** REQUIREMENT **
Lines from the one with "Task: Select white" up to and including the one with "Task: Open samosphillipos" are to be copied exactly from the records below, without their pictures.

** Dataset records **
- - -

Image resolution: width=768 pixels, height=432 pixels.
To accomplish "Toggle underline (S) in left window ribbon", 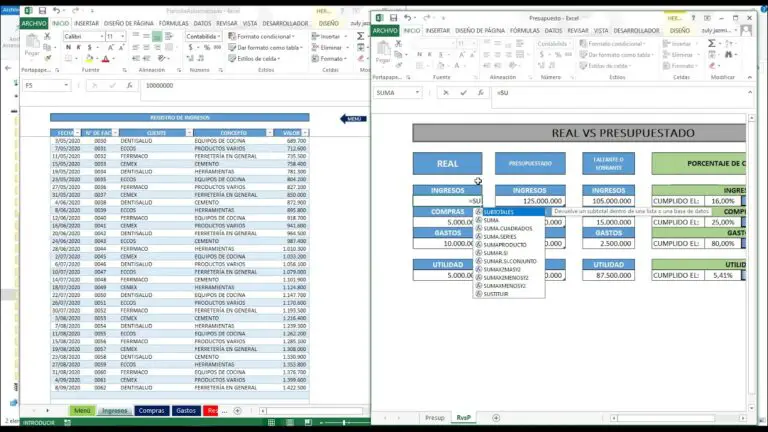I will point(87,48).
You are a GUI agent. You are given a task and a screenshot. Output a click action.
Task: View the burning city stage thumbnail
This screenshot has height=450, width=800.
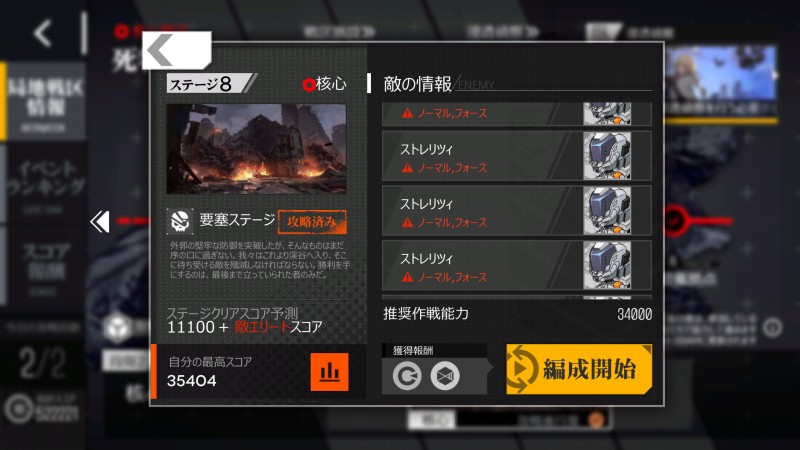pyautogui.click(x=257, y=149)
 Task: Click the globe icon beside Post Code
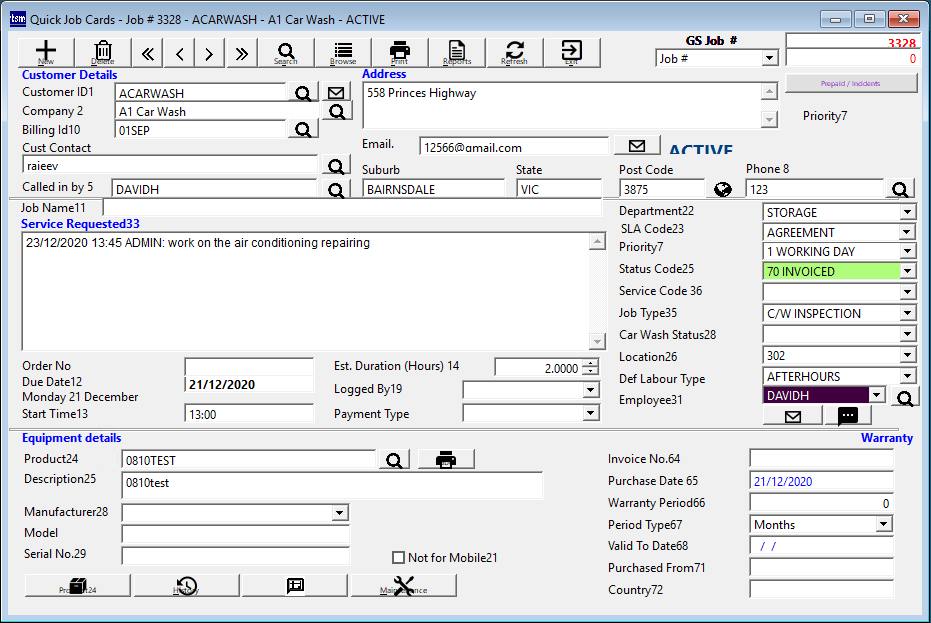point(723,189)
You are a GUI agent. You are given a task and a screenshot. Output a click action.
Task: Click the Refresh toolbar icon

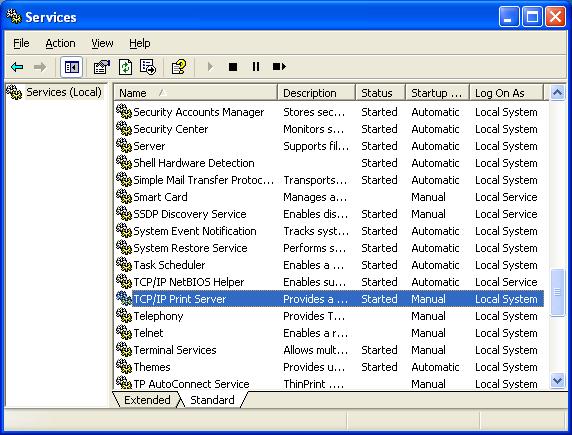(125, 67)
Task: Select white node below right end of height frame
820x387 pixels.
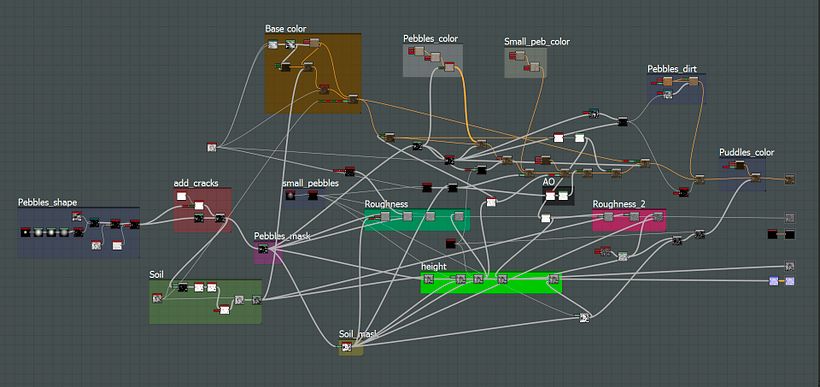Action: 585,317
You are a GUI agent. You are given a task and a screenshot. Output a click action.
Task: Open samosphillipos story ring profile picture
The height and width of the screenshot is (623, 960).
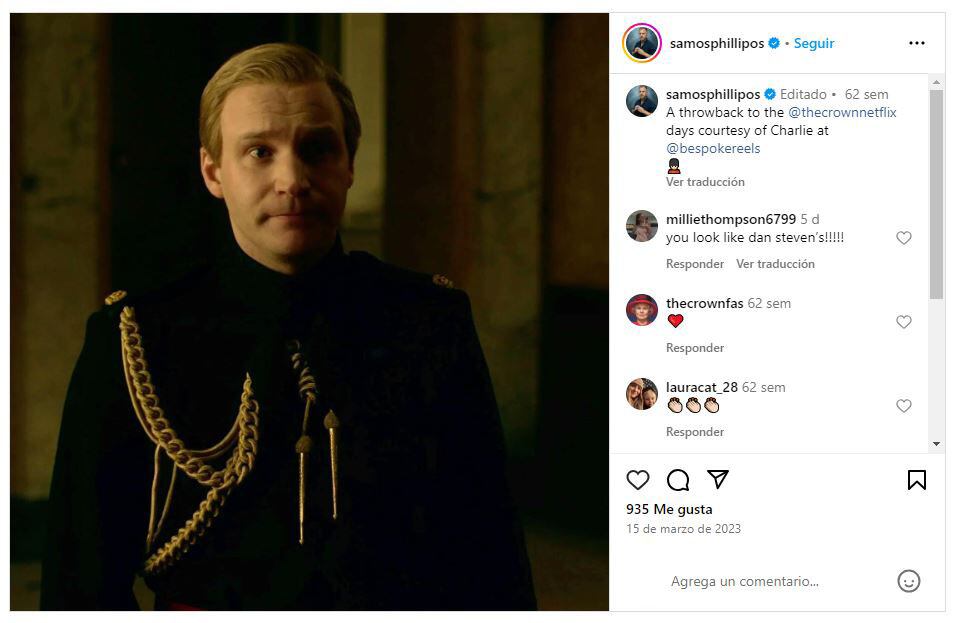pyautogui.click(x=642, y=43)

- - -

** ANSWER BOX **
Task: Select white node below right end of height frame
820x387 pixels.
Action: 585,317
You are a GUI agent. You are given a task and a screenshot. Output a click action.
Task: Open samosphillipos story ring profile picture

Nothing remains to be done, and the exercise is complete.